Después el uniforme: en una época donde las estrellas de Disney cuelgan encueradas sobre bolas para demolición o bailan perreo en plena entrega de premios internacionales, una puta profesional debe distinguirse por no parecerlo. Debes verte sexy, pero discreta. La buena ropa estimula mucho más la imaginación del cliente que el típico vestuario con microfaldas y escotes descarados.
Tengo en mi armario varios uniformes. Se parecen entre sí, pero tienen en común que, sin dejar de ser sexys, no me hacen parecer prófuga de Sullivan.
Para atender a este cuate me puse un vestido azul, tomé mi bolso y chequé que no faltara lo indispensable: teléfono, condones y lubricante. Salí de casa a las 11:30. La ciudad estaba tranquila y llegué al Villas de volada.
Subí al elevador del sótano directo al segundo piso. En el ascensor me di una última retocada. Labios, cabello. Caminé hasta la habitación 201. Toc, toc, toc.
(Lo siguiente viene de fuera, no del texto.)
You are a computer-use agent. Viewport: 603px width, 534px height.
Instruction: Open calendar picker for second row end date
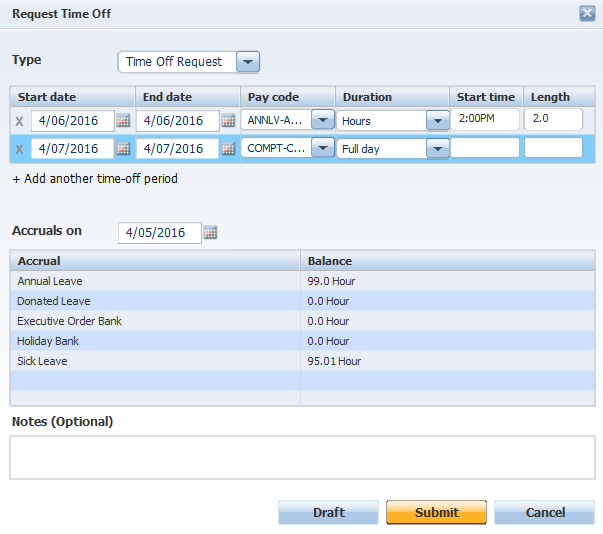click(228, 149)
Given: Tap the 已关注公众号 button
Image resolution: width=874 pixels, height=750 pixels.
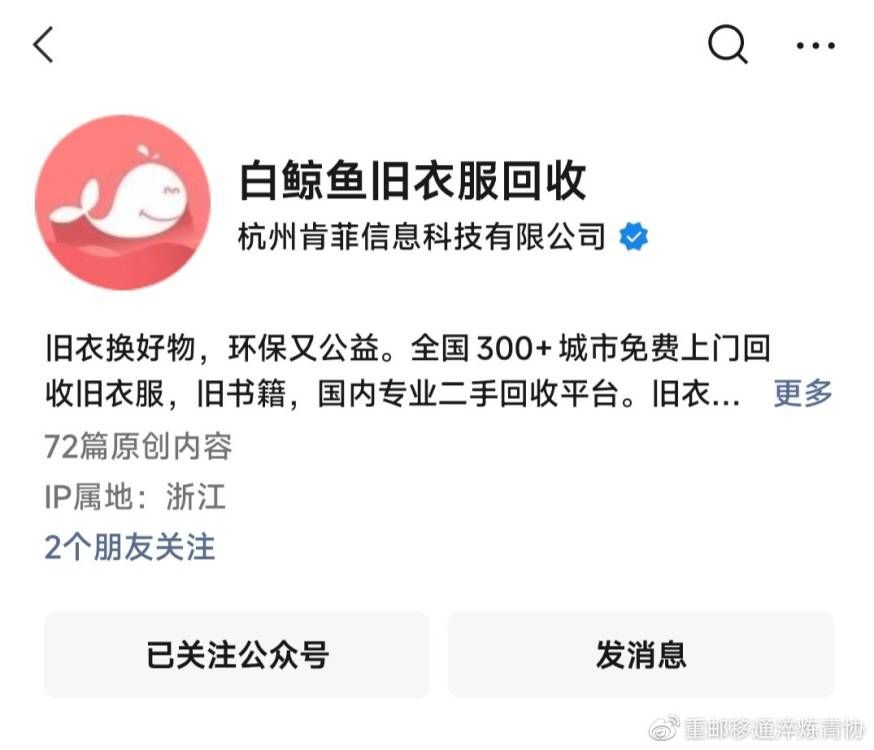Looking at the screenshot, I should click(237, 654).
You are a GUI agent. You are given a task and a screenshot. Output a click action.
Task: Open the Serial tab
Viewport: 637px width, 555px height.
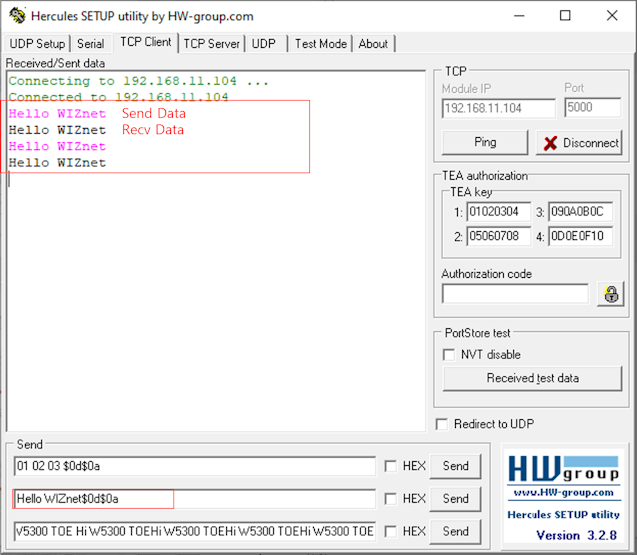pos(90,43)
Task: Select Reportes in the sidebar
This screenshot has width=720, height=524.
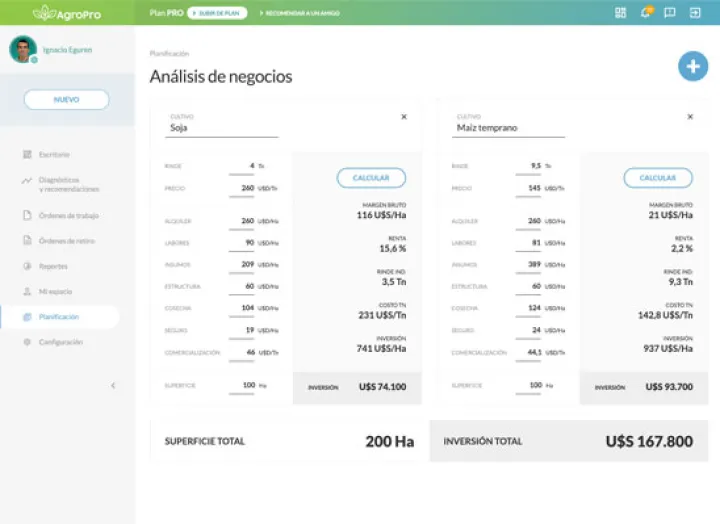Action: (x=53, y=266)
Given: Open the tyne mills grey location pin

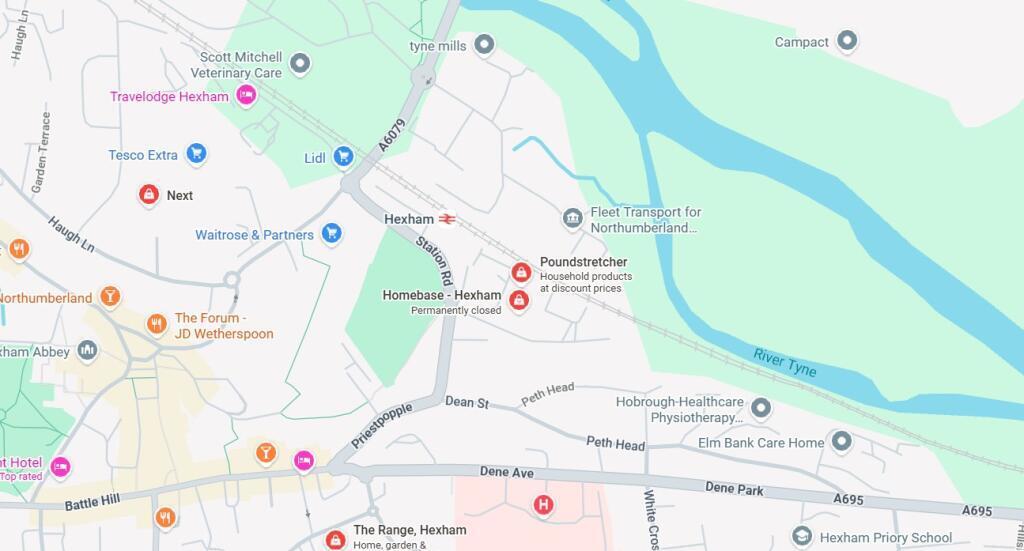Looking at the screenshot, I should pos(484,45).
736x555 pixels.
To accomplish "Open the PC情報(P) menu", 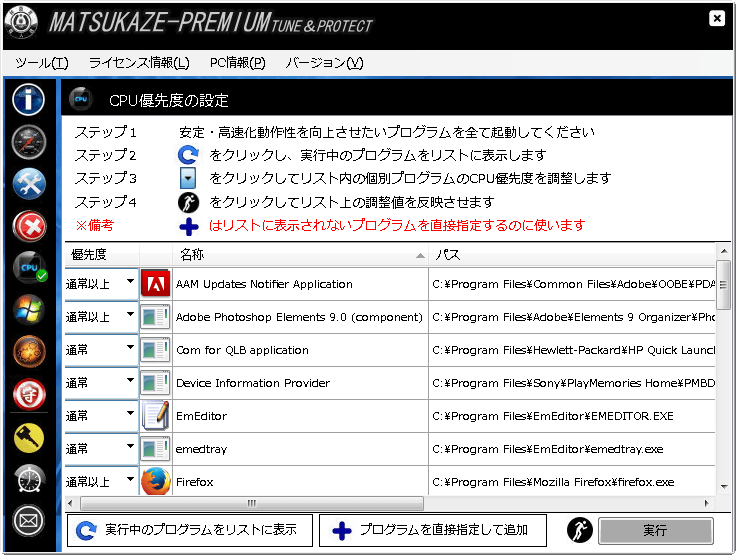I will (x=237, y=63).
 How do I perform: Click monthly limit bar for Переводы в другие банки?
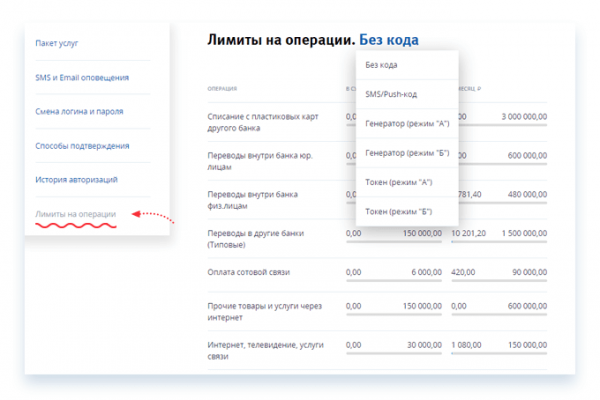click(499, 242)
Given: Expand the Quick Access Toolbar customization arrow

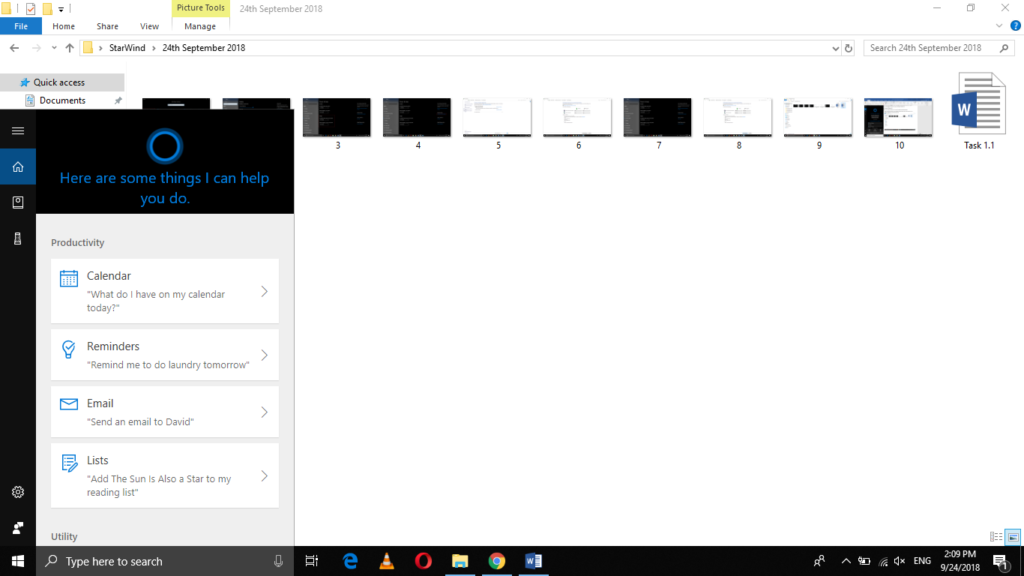Looking at the screenshot, I should [60, 8].
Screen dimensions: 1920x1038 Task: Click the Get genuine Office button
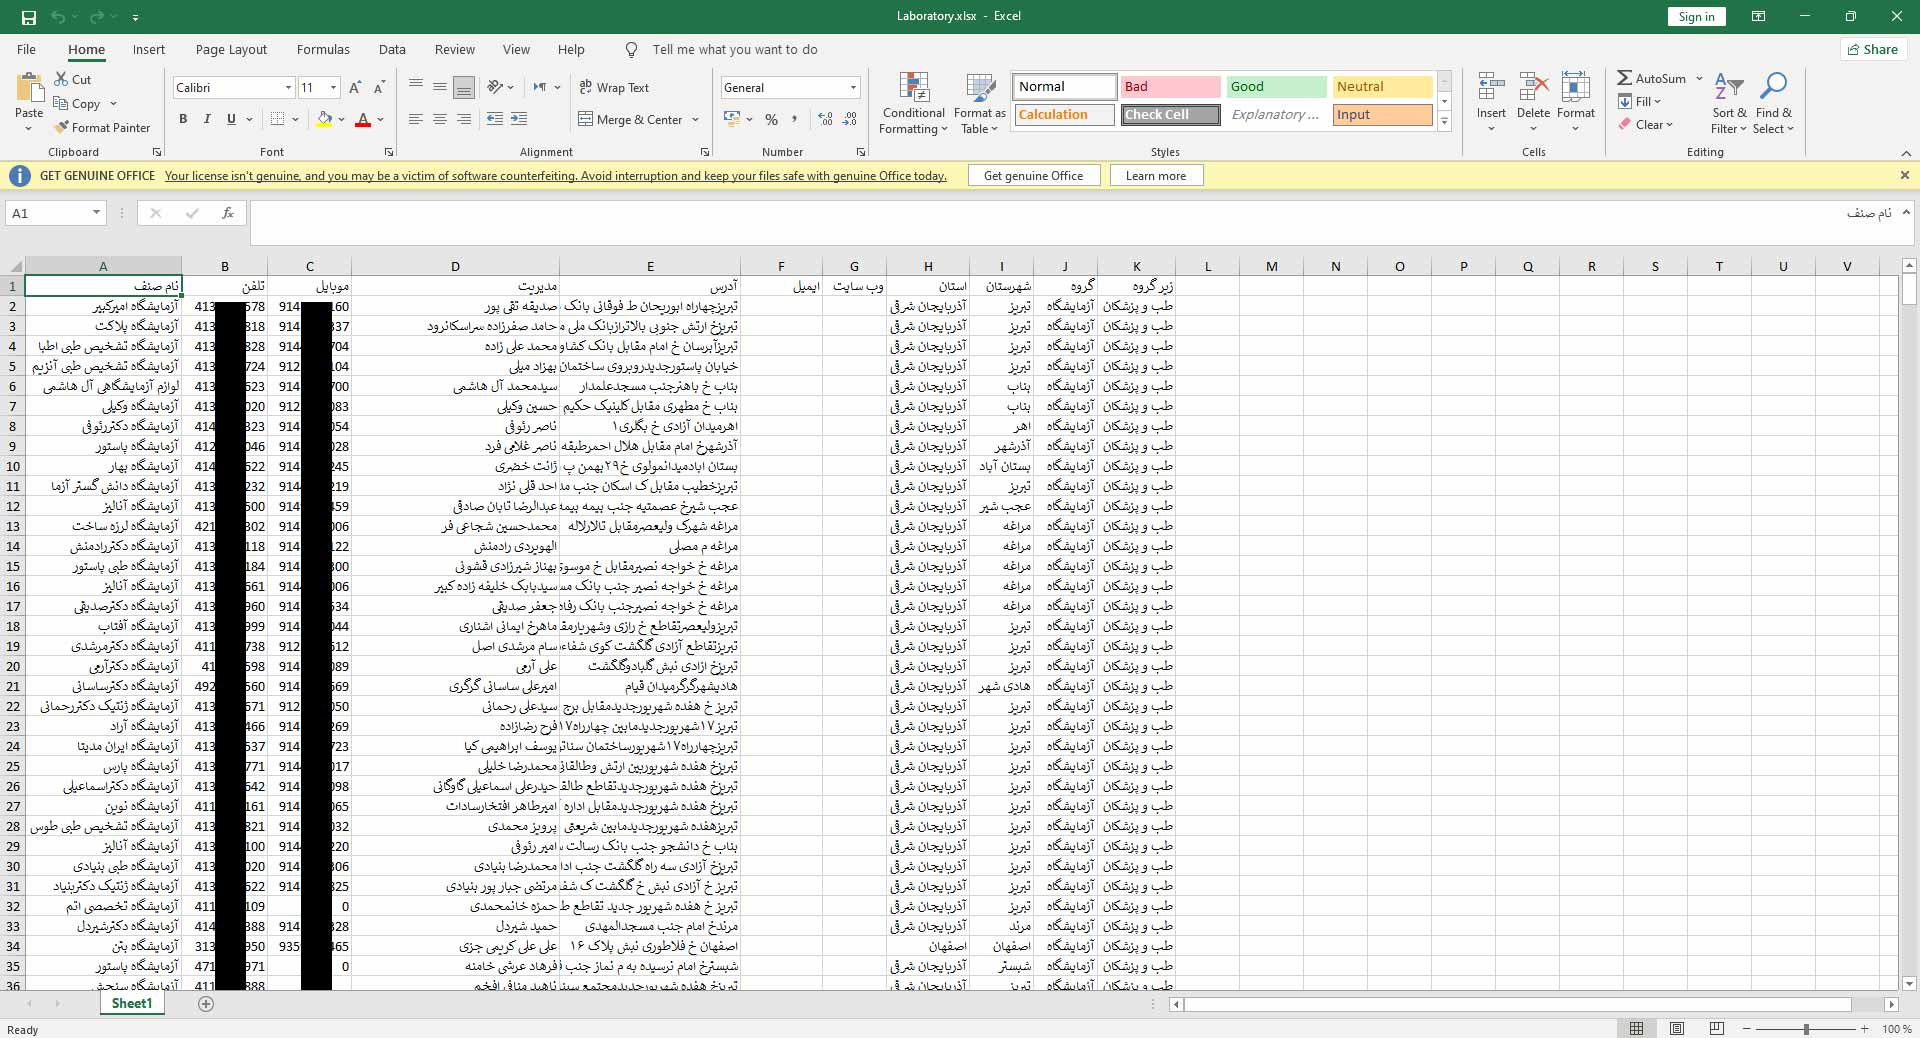[x=1033, y=176]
Me abrió la puerta un chavo de treinta y pocos, moreno, de complexión mediana, con cara de encabronamiento.
—¿Qué tienes?, pregunté instintivamente.
—Nada, responde, es que los Xolos le ganaron al América.
—Ah, qué mal, respondí, solidaria con su dolor.
—De haber sabido... dice aún con cara de enojado.
—¿Qué?, pregunto.
—Pues te habría pedido que llegaras antes, ¿quién quiere ver perder a su equipo? Contigo al menos me habría valido madres que les ganaran.
—Pues todavía es tiempo de que te valga madre, le dije ofreciéndole los labios. Sonrió, me puso las manos en las nalgas y aceptó mi oferta besándome la boca. Sabía fresco, a pasta de dientes.
Pasamos a la habitación bromeando, él apagó la televisión donde todavía los comentaristas analizaban el trancazo que los tijuanenses acababan de acomodarle al excampeón. Se volteó hacia mí y sonrió. Al ver esa sonrisa amplia, sus ojos chispeantes haciéndose chiquitos, y esas rayitas únicas en su nariz, lo reconocí sin duda. ¡Era Chucho! Me quedé de a seis; cuando él me miró también detenidamente y poniendo los ojos redondos como platos me disparó la pregunta:
—¿Eres tú?, dijo, agregando mi nombre verdadero. ¡Sacarrácatelas!